Dans le contexte de la réalisation virtuelle du mandat, j’ai appris qu’il est nécessaire de me submerger au maximum dans «l’environnement» de mon travail. C’est-à-dire que pour être pleinement plongée dans le contexte bolivien, j’ai essayé de m’alimenter de plus possible de contenu culturel latino-américain. En effet, j’ai participé à plusieurs conférences et forums concernant des thèmes liés à mon mandat, j’ai essayé d’écouter un maximum de musique latino-américaine et je me suis mise à regarder des séries en espagnol lors de mes temps libres. En conséquent, je me suis senti plongée dans le contexte culturel de mon mandat et cela m’a permis de rester motivée et impliquée vis-à-vis les thématiques sur lesquelles je travaillais. Ainsi, j’ai compris qu’il était très avantageux au niveau de ma motivation de simuler que je vivais dans le contexte de mon mandat, même si j’étais géographiquement très loin.

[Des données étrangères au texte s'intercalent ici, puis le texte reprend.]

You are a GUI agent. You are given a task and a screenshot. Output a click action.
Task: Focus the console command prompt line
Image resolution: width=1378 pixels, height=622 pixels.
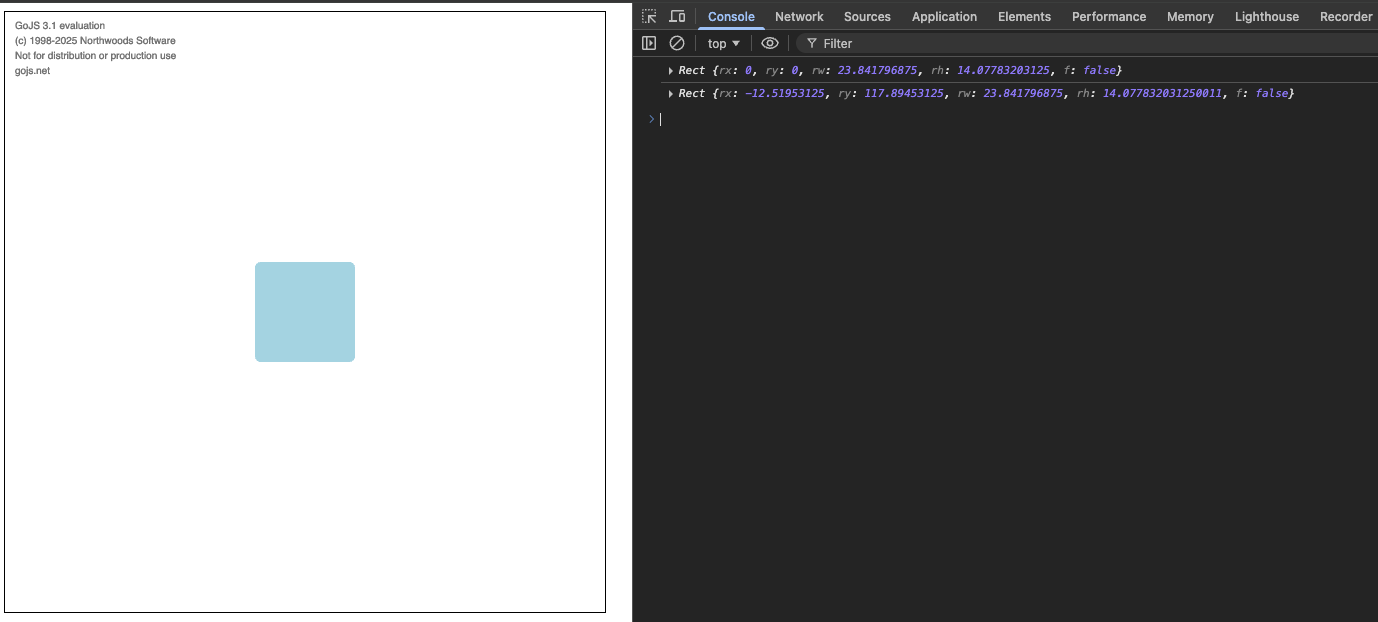[1000, 119]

Dans un autre ordre d’idées, j’ai appris à ne pas présumer la perception d’autrui sur soi. En fait, je suis une personne avec un fort jugement d’autocritique. Non pas au niveau de mes capacités de travail, mais plutôt au niveau de la reconnaissance relative des mes privilèges dans la société. C’est-à-dire que j’estimais qu’il était très délicat pour moi de prendre position vis-à-vis des enjeux dont j’ai la chance d’avoir pris connaissance par mes recherches, et non par mon vécu. En effet, j’appréhendais je fait de me présenter comme «experte» sur des thèmes comme le féminisme et les discriminations auprès de personnes qui ont une expérience différente de la mienne, au risque d’être perçue comme un individu qui se prononce sur ces sujets depuis une position de privilège. Notamment, dans le contexte où la récente crise politique suscite des sentiments très polarisés chez les gens, j’avais peur d’exprimer une lecture «académique» des évènements qui ne tiennent pas pleinement compte de la perception des personnes qui ont réellement vécu cette situation difficile. Tout de même, au fil des discussions, je me suis rendue compte que mes opinions sur ces thématiques étaient bien reçues auprès des gens et que ces derniers jugeaient très intéressante ma lecture des évènements. Ainsi, je crois que je n’aurais pas dû présumer la manière dont j’allais être perçue par les gens avec qui je travaillais.